> Provided data
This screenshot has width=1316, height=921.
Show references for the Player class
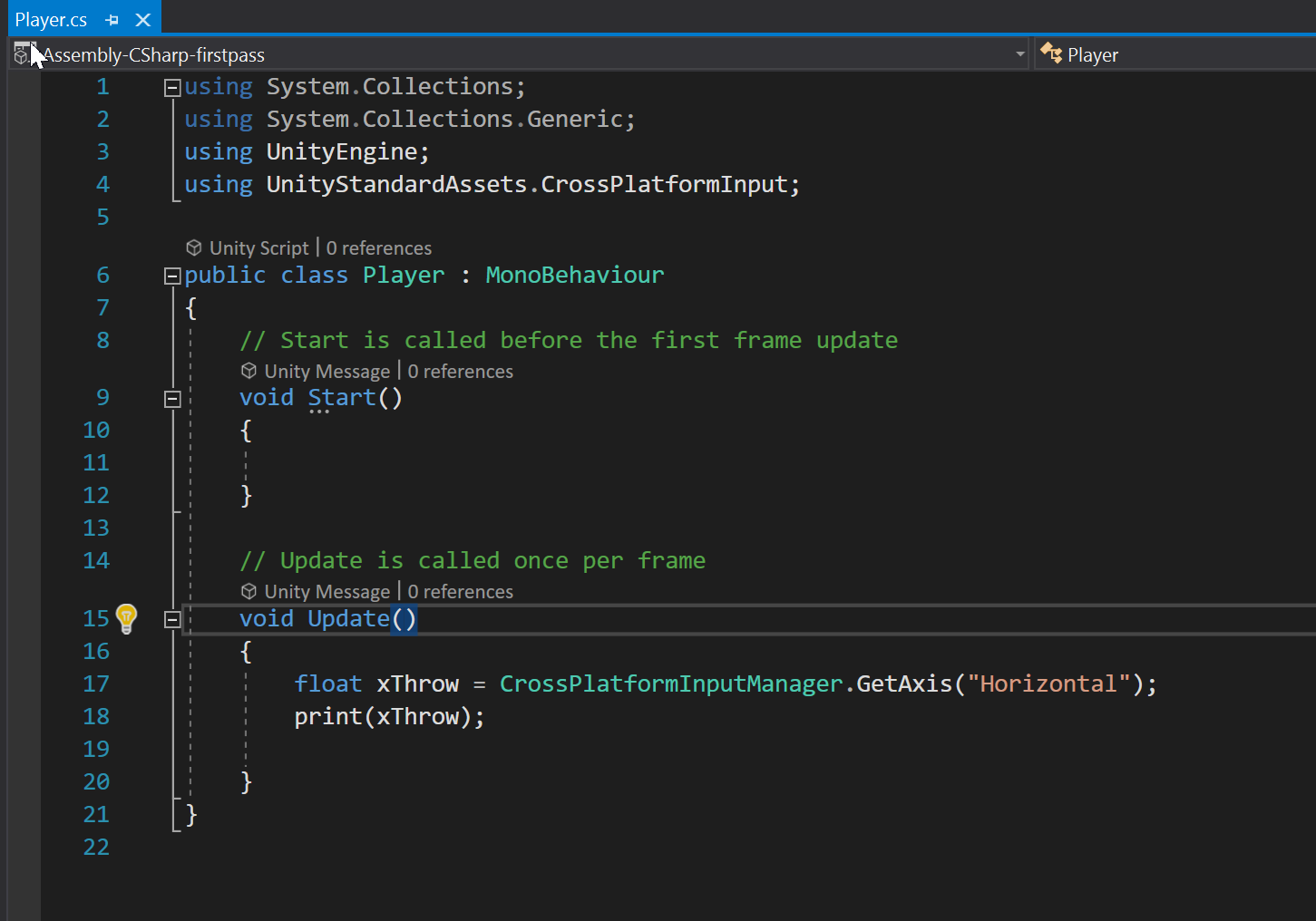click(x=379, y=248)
* * *
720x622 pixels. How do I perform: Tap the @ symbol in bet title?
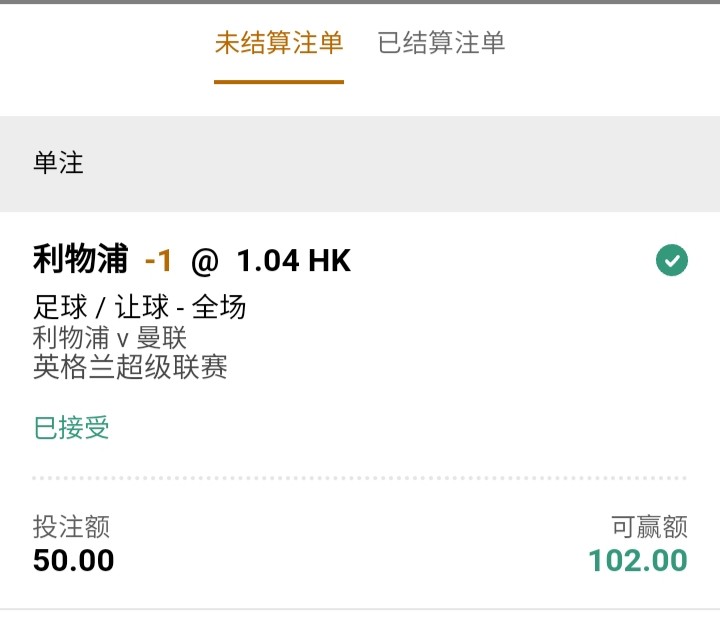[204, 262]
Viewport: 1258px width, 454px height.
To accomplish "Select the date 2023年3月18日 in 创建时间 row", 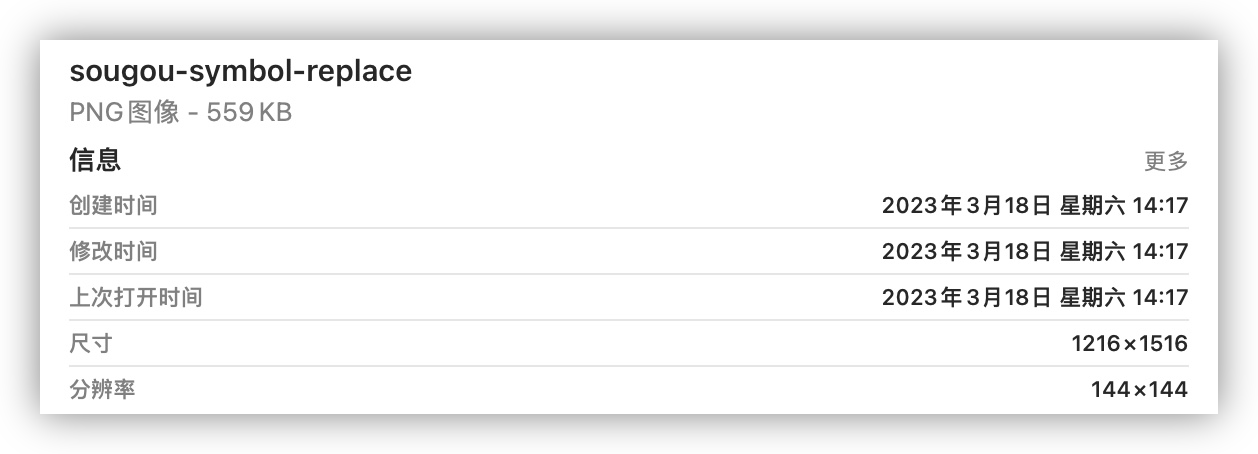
...
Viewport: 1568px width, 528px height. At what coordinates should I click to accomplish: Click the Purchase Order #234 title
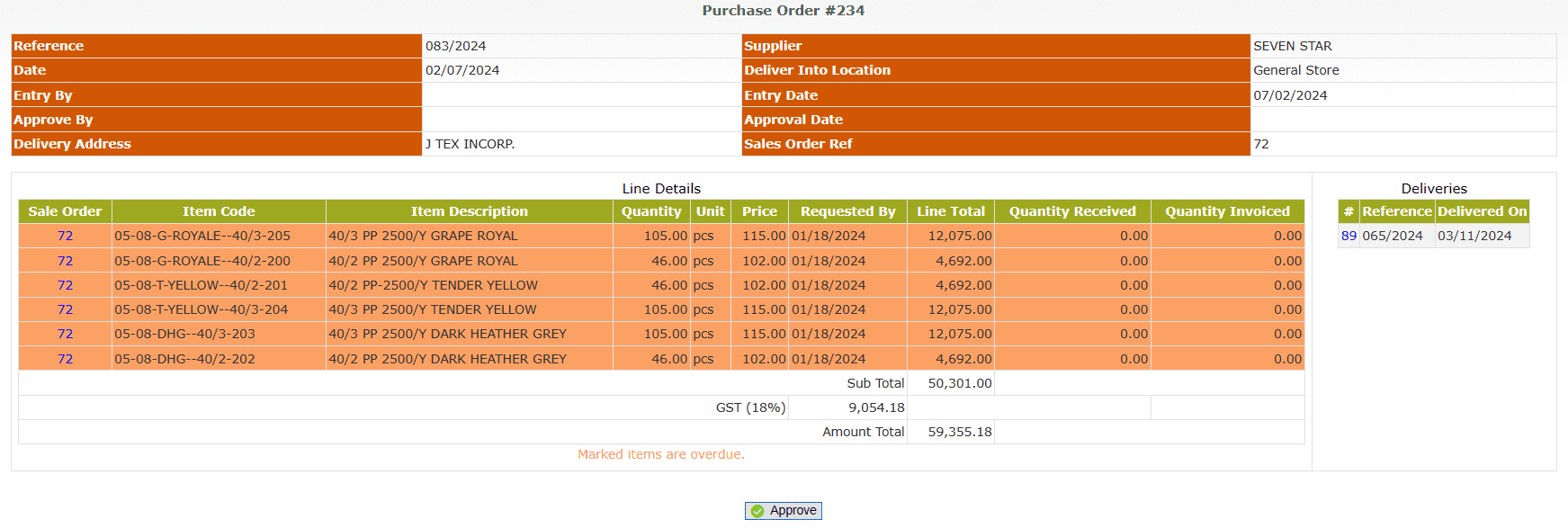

> What to do
Determine how many lines of the material include the string "width", and give only the resulting number.

> Output
3